Job Market Paper

1. Statistical Inference on Partially Linear Panel Model under Unobserved Linearity

Abstract: A new statistical procedure, based on a modified spline basis, is proposed to identify the linear components in the panel data model with fixed effects. Under some mild assumptions, the proposed procedure is shown to consistently estimate the underlying regression function, correctly select the linear components, and effectively conduct the statistical inference. When compared to existing methods for detection of linearity in the panel model, our approach is demonstrated to be theoretically justified as well as practically convenient. We provide a computational algorithm that implements the proposed procedure along with a path-based solution method for linearity detection, which avoids the burden of selecting the tuning parameter for the penalty term. Monte Carlo simulations are conducted to examine the finite sample performance of our proposed procedure with detailed findings that confirm our theoretical results in the paper. Applications to Aggregate Production and Environmental Kuznets Curve data also illustrate the necessity for detecting linearity in the partially linear panel model.
Summary: We develop a data-driven procedure to determine which variables are linear in the partially linear panel model.

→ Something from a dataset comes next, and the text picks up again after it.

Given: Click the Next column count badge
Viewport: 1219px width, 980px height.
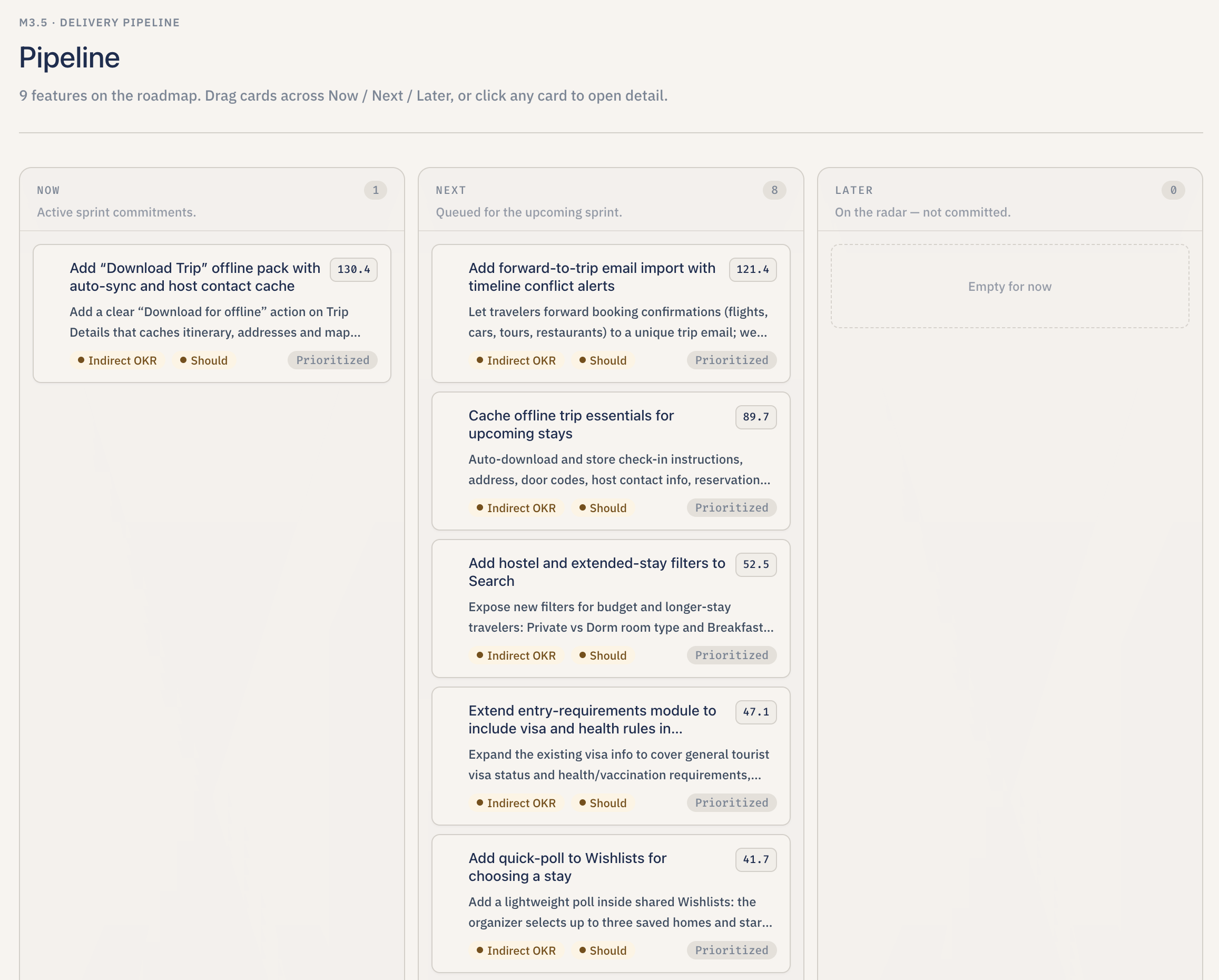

2. Deep Instrument Variables Estimator

Abstract: The endogeneity issue is fundamentally essential in econometrics and statistics. Many empirical applications may suffer from the omission of explanatory variables, measurement error and simultaneous causality. We propose a two-stage estimator based on deep neural network (Deep Instrument Variables Estimator) to overcome endogeneity in the linear instrument variables model. A critical drawback of existing methods is that when the number of instruments is large, one has to sacrifice the statistical efficiency for avoiding curse of dimensionality, or impose structural assumptions and explicitly rely on the specified structures to obtain an efficient estimator. We impose a latent structural assumption on the reduced form equation, which is more general and includes most of the popular statistical and econometric models. Based on deep neural network, we prove that our estimator can effectively capture the intrinsic structures of the reduced form equation without knowing the prior information of the structures. Moreover, we show that the proposed estimator is root-n consistent and semiparametric efficient. Simulation studies on synthetic data confirm the validity of our theoretical results. We also apply the proposed method to a real-world dataset to study the relationship between vehicle sales and price.
Summary: We use deep neural network to study linear instrument variables model and discuss when and how inference based on deep neural network will be better than that using classical methods.

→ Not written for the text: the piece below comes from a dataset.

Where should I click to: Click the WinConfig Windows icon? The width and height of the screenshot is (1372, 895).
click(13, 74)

3. Optimal Nonparametric Inference via Deep Neural Network

Abstract: Deep neural network is a state-of-art method in modern science and technology. Much statistical literature have been devoted to understanding its performance in nonparametric estimation, whereas the results are suboptimal due to a redundant logarithmic sacrifice. In this paper, we show that such log-factors are not necessary. We derive upper bounds for the L^2 minimax risk in nonparametric estimation. Sufficient conditions on network architectures are provided such that the upper bounds become optimal (without log-sacrifice). Our proof relies on an explicitly constructed network estimator based on tensor product B-splines. We also derive asymptotic distributions for the constructed network and a relating hypothesis testing procedure. The testing procedure is further proven as minimax optimal under suitable network architectures.
Summary: We theoretically show that deep neural network can achieve statistical optimality in terms of estimation.